She knew something. It was obvious - anyone could have seen it. But what? What was she hiding from me, her daughter? No matter how much I thought about it, I couldn't work out why she wouldn't tell me the truth.
It did occur to me that she might have had a part in all this, but I realised pretty quickly that that wasn't what had happened. To put it bluntly, Mum sucked at acting, and I would've known straight away. Of that much I was certain. What was more, she had never met Jon before, because his youth had surprised her as much as it had me. I'd heard her ask him if he was sure he was properly qualified.
I gave up on trying to get anything out of her - it wasn't hard to see that she wasn't going to budge - and went up to my bedroom. After the cool emptiness of the room I'd been in at Mathew's house, it seemed bright and cluttered, and absolutely full of stuff that nobody would ever need. Why did one need so many clothes? Why did one need photos on the walls when there was a large window just the other side of the room? Were so many books really necessary, when most of the stories were the same anyway?
Hoarding is for humans, not us, I thought, and then wondered why that had come into my head. I was a human! But the confusion soon passed - it was probably just an after effect of whatever otherworldly concoctions Mathew had used to drug me. I was allergic to most medicines. Always had been. They made me come up in a rash - or ... or spots.

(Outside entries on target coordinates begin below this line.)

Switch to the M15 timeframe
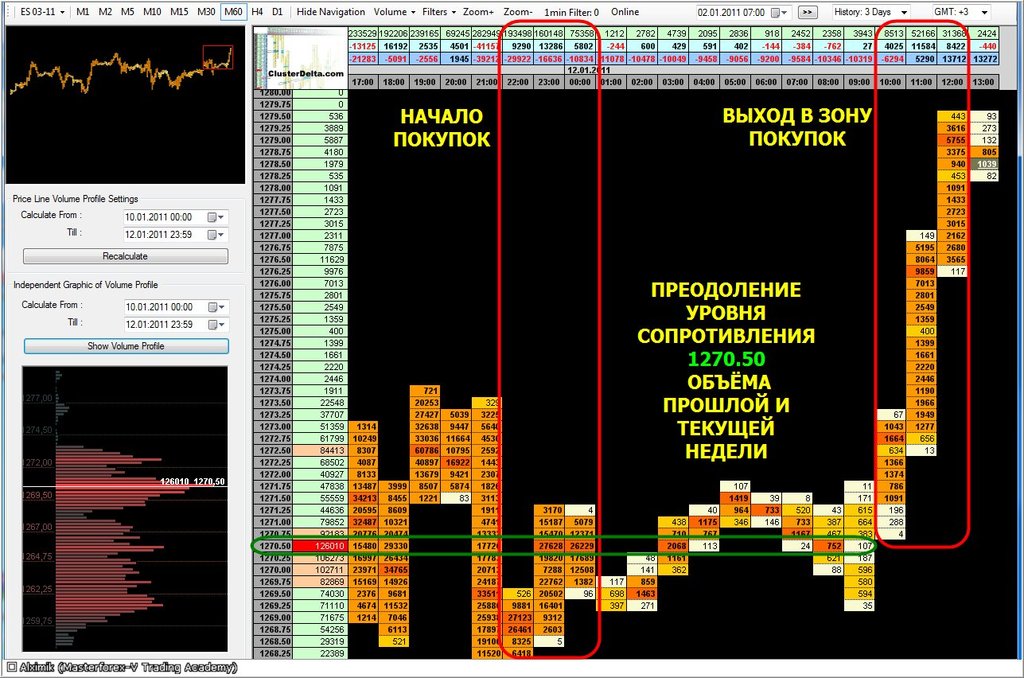pos(179,12)
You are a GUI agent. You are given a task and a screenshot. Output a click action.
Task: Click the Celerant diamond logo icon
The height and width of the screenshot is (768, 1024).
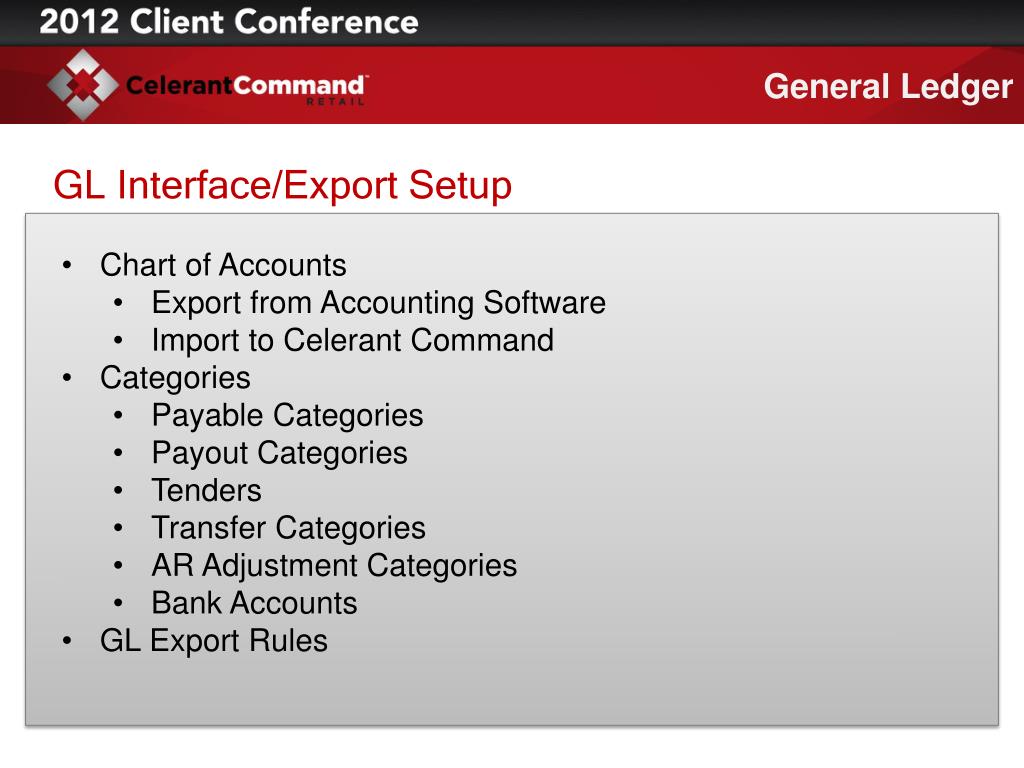coord(83,85)
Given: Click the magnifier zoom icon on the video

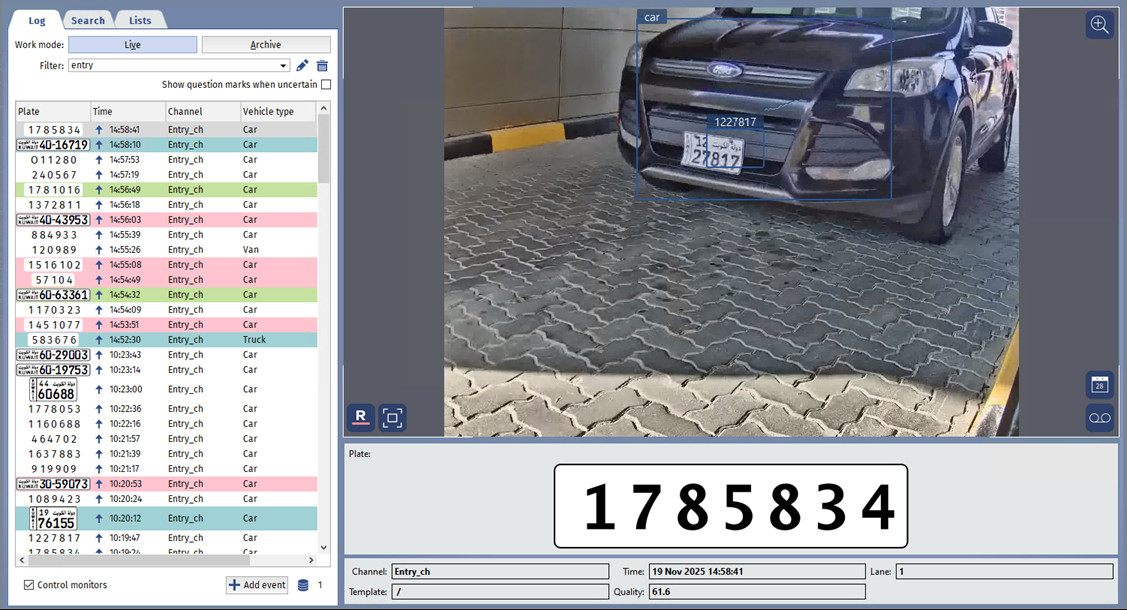Looking at the screenshot, I should tap(1099, 26).
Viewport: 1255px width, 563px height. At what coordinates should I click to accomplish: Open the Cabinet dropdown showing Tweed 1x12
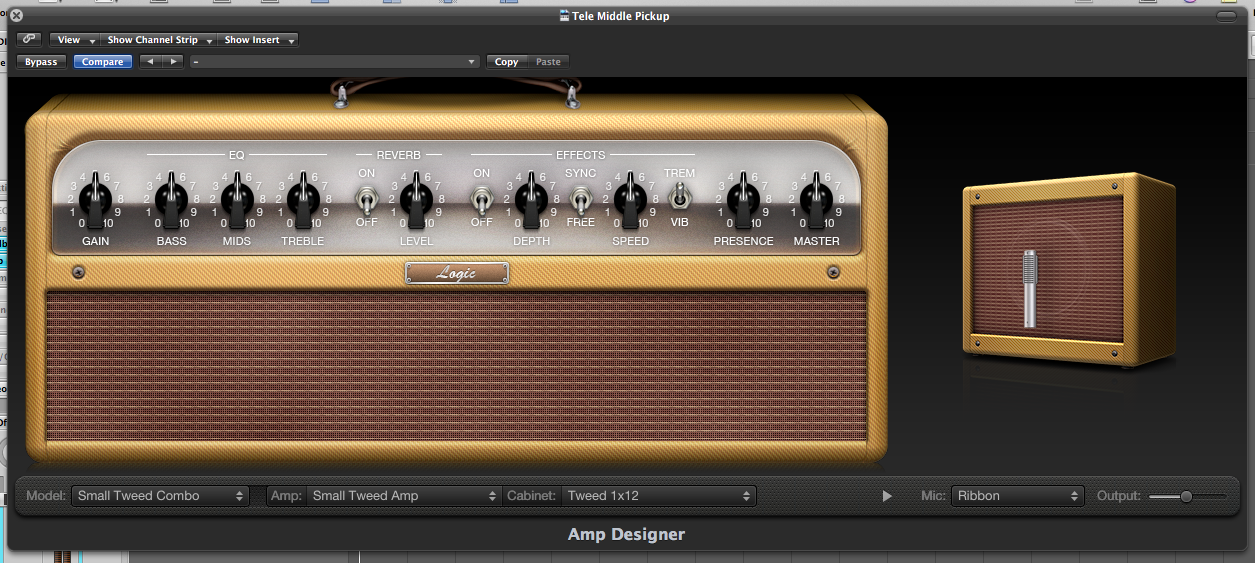pyautogui.click(x=658, y=496)
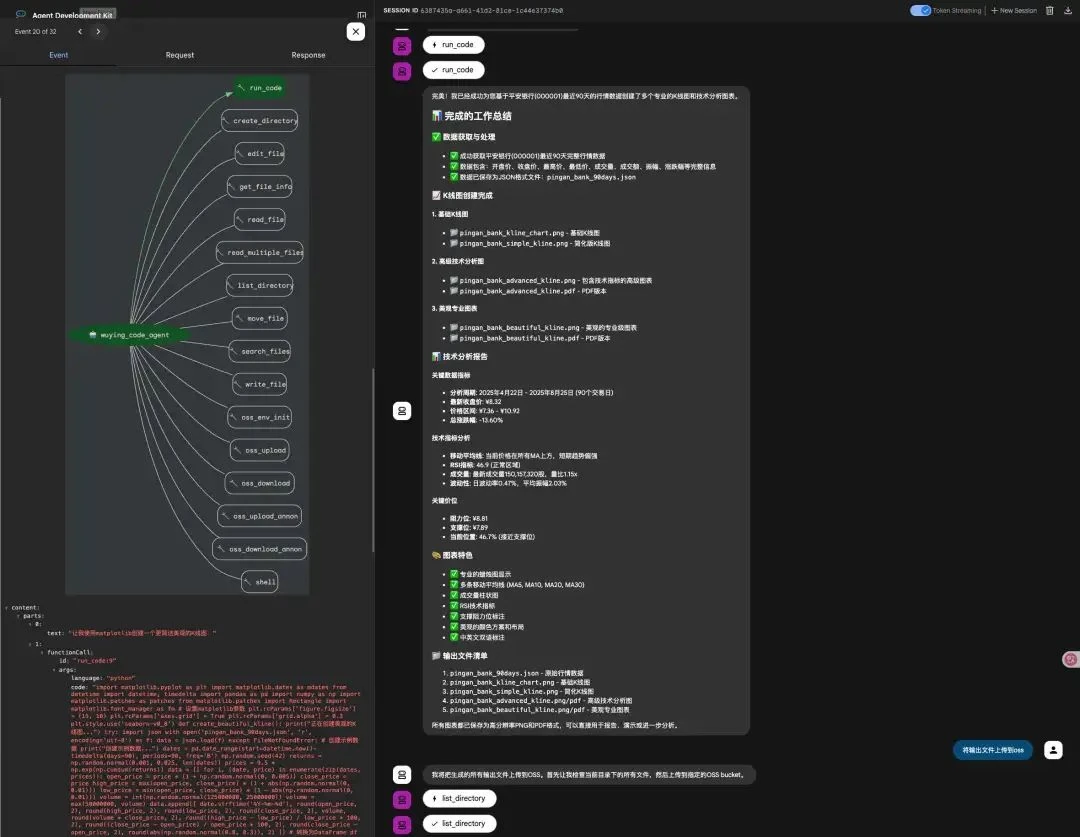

If he knew so much about me, did he know that? It wasn't something he could have got from asking my mother. Well, if he had she wouldn't have been able to explain it, since nobody could. Even the doctors were at a loss, since I didn't have any of the components in my genetic makeup that should have made me allergic to the simplest of medicines like ibuprofen and paracetamol. Of course, penicillin was out of the question.
I looked out of the window, staring at the garden. It was so small. So enclosed, captured by tangible things like fences and railings - held back, I almost said, locked away, out of sight. Wouldn't it be so much nicer if humans gave up on trying to contain nature and just let it go?
There it was again - that word. Humans. As though I was distancing myself from them, though I didn't know why. Humans. But I was one. I couldn't possibly be anything else! Why, my parents were just ordinary people. Mum worked in a school, as a music teacher; Dad was a fireman. They weren't anything special. I was going crazy.
"Completely mad," I said aloud, and looked in the mirror. For a second I could swear the face that looked back at me was not mine, but I blinked and there I was, looking strained - and yes, there were spots across my face, like the worst case of acne I'd had in about four years, since I first hit puberty.
It was obviously the drugs. I could tell that instantly, though I wasn't about to explain to Mum that I'd been knocked out by some fairy juice.
And that's when I realised I knew what he could be. A fairy. Well, it was ridiculous, but only as ridiculous as any of the other theories I'd come up with. I mean, it was that or an alien, and frankly he only seemed to have two eyes and two legs to me. But a fairy - that was feasible. As feasible as any of this, anyway. Wasn't it?